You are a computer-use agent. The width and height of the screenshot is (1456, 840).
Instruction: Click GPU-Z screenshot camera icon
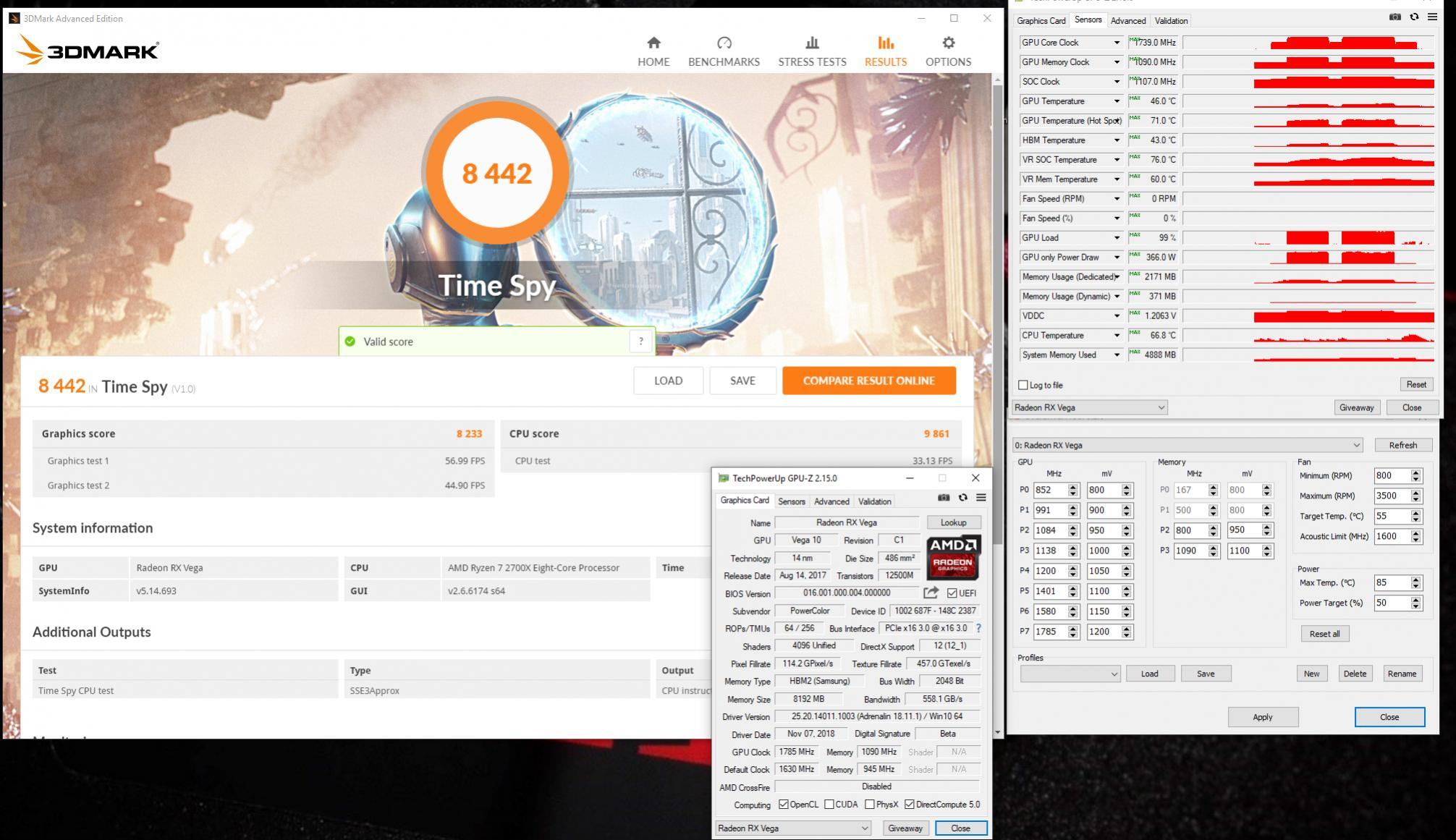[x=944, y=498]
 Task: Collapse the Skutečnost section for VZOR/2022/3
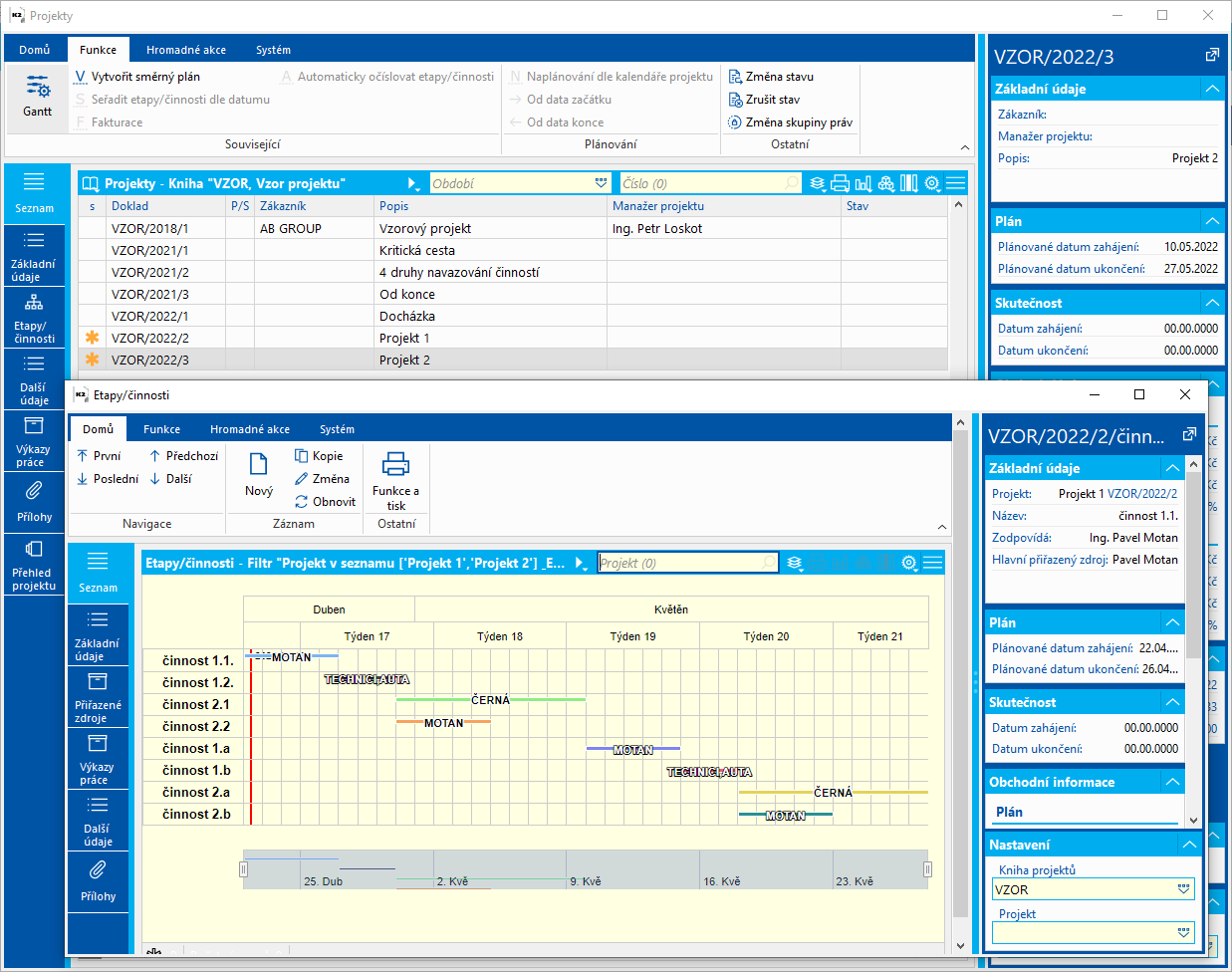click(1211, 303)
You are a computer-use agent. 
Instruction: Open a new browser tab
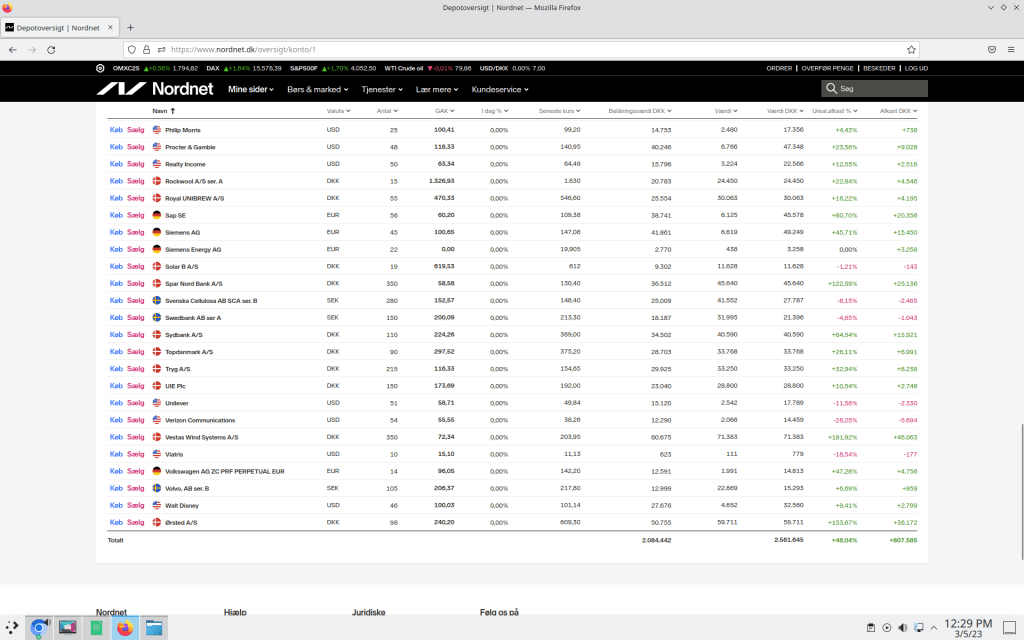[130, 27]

=======

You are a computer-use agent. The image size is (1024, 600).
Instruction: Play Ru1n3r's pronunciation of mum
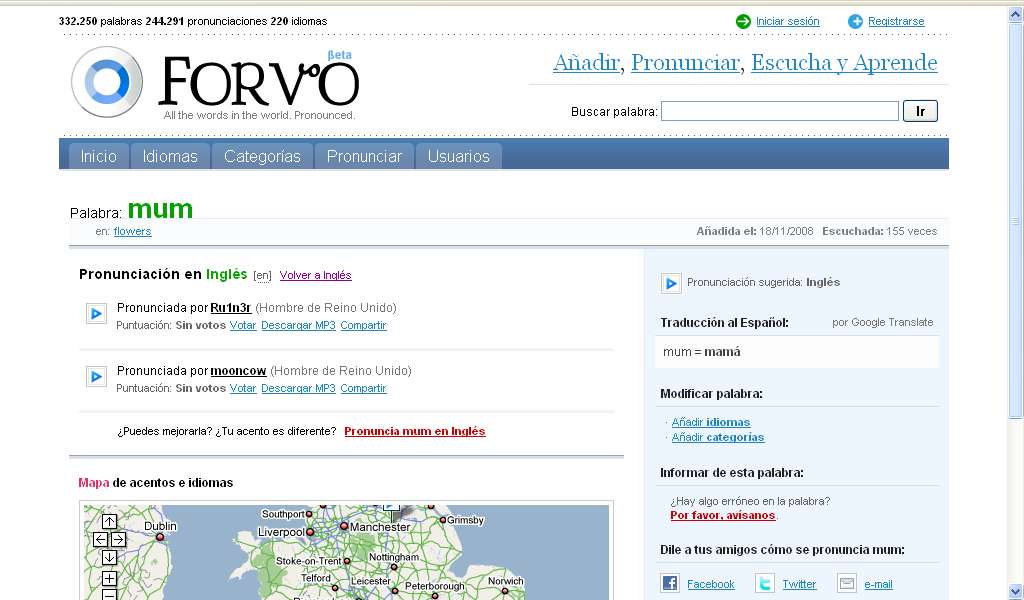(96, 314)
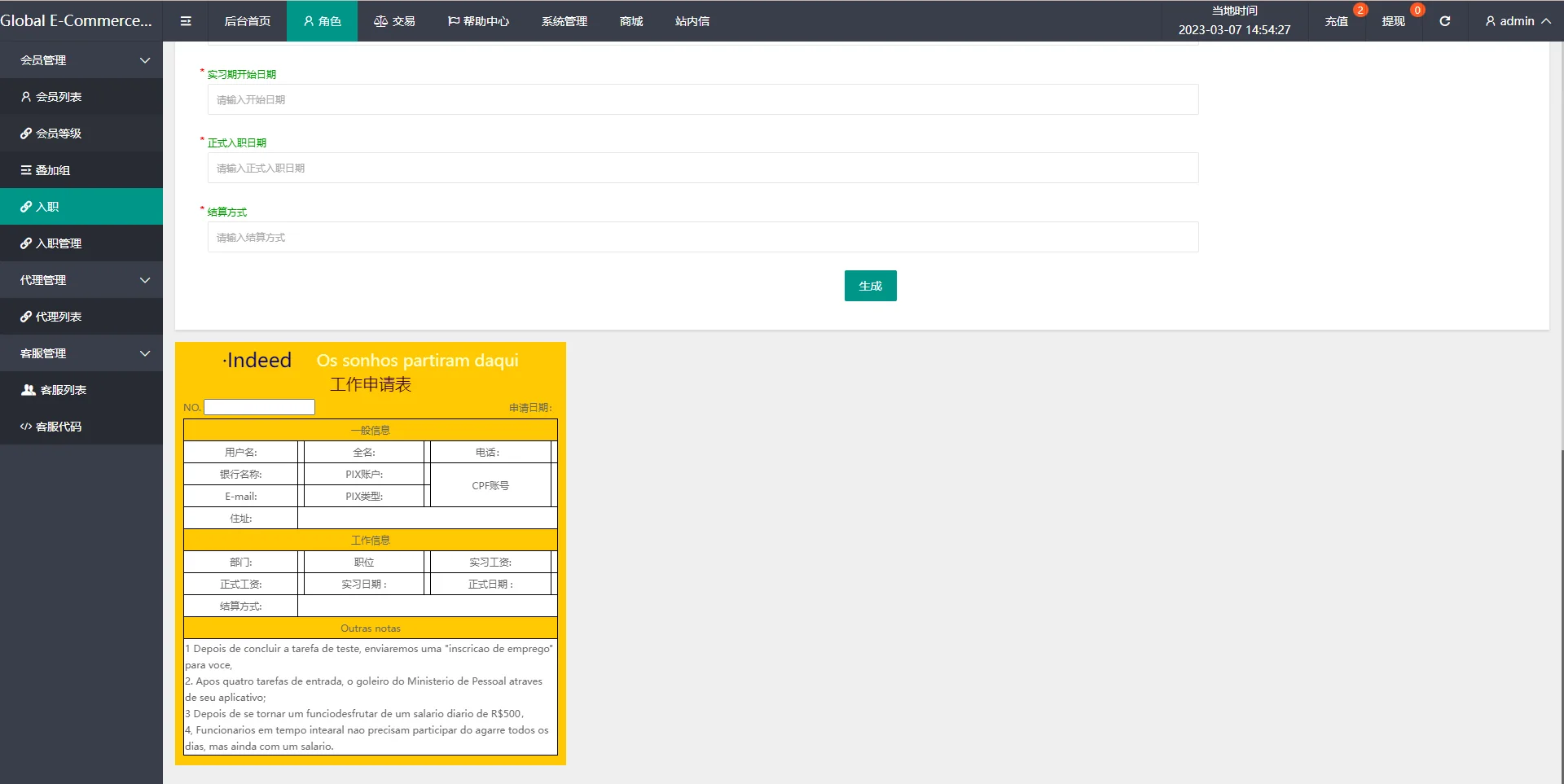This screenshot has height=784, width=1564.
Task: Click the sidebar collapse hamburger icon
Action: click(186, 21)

=======

■ The request
Copy the material from the line containing "You are a computer-use agent. The image" through the line containing "Action: click(186, 21)", both included, without changing a word. Leave out the pictures.

■ Reply to the task
You are a computer-use agent. The image size is (1024, 600).
Instruction: Play Ru1n3r's pronunciation of mum
(96, 314)
This screenshot has height=784, width=1564.
Task: Click the sidebar collapse hamburger icon
Action: click(186, 21)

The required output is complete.